New Panel Sought to Oversee Secession Study
LOS ANGELES — Citing the need for a fair and even-handed discussion of the issue, City Councilwoman Cindy Miscikowski on Tuesday asked her colleagues to create a subcommittee to oversee a study on the San Fernando Valley’s proposed secession from Los Angeles.
Miscikowski’s motion was immediately hailed by Valley VOTE, the group seeking to break the Valley from the remainder of the city, but was criticized by Mayor Richard Riordan’s office, which had already devised a plan of its own to shepherd the politically explosive study.
“This is obviously going to conflict with the mayor’s directive,” said Riordan spokeswoman Jessica Copen. “It’s going to cause a lot of confusion.”

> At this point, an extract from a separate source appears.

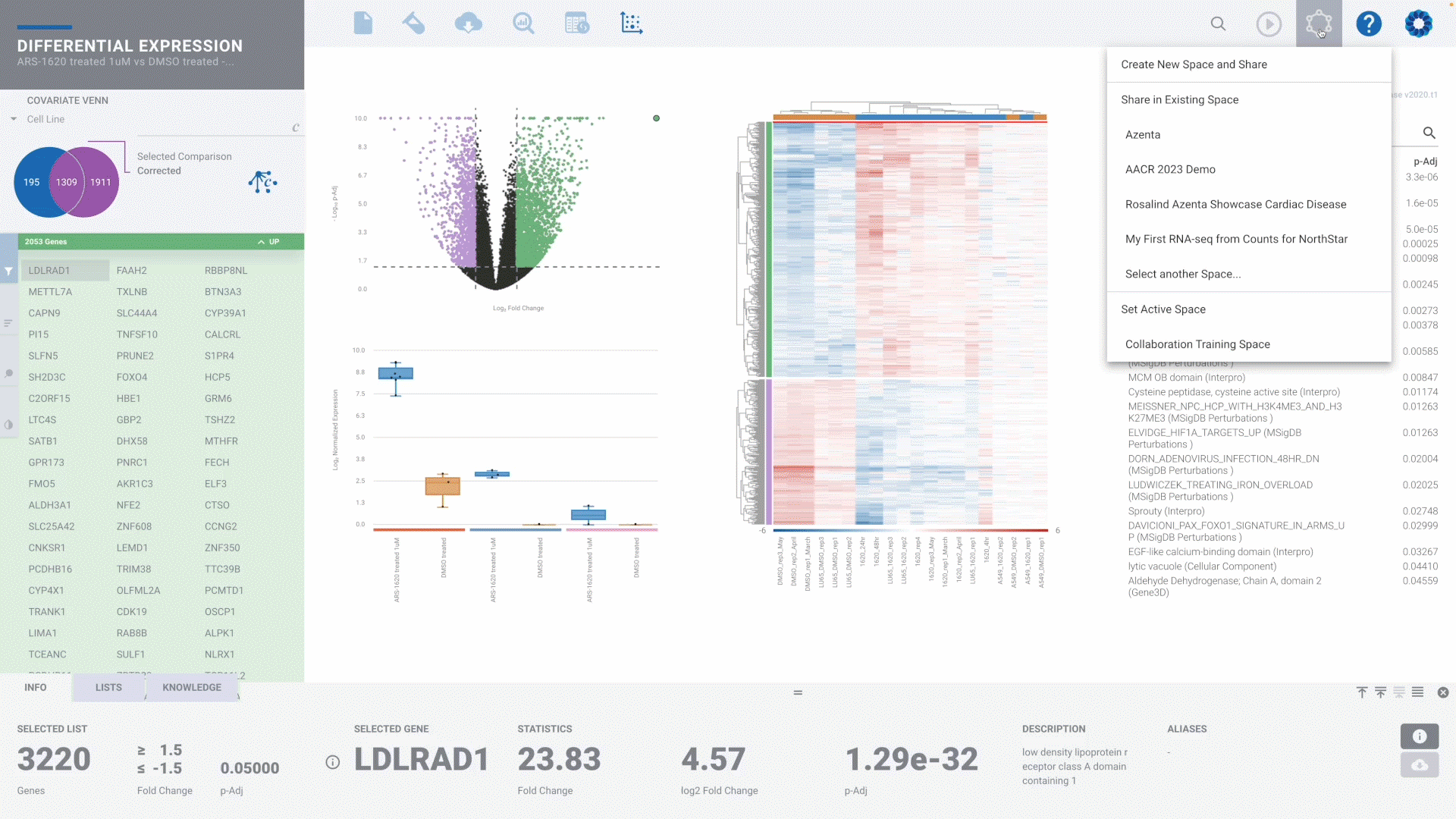Toggle the Cell Line covariate filter
The height and width of the screenshot is (819, 1456).
pos(15,118)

Under the proposal submitted by Miscikowski, the committee would serve as a clearinghouse for the expected deluge of data on Los Angeles government that will be needed to analyze the proposed dismantling of the city. It would also serve as the council’s main means of communicating with the Local Agency Formation Commission, the panel that will request the information and conduct the study.
The study, which will be an unprecedented analysis on the economic consequences of deconstructing Los Angeles, must arrive at certain findings for Valley secession to be placed on the ballot. Secession would require a majority vote of the city as a whole.
Secessionists have repeatedly expressed concerns that top Los Angeles bureaucrats and Riordan’s office might try to sink the secession study by making information difficult to obtain, or even manipulating city data. Studying the breakup of the nation’s second-largest city is expected to be a complex, time-consuming task.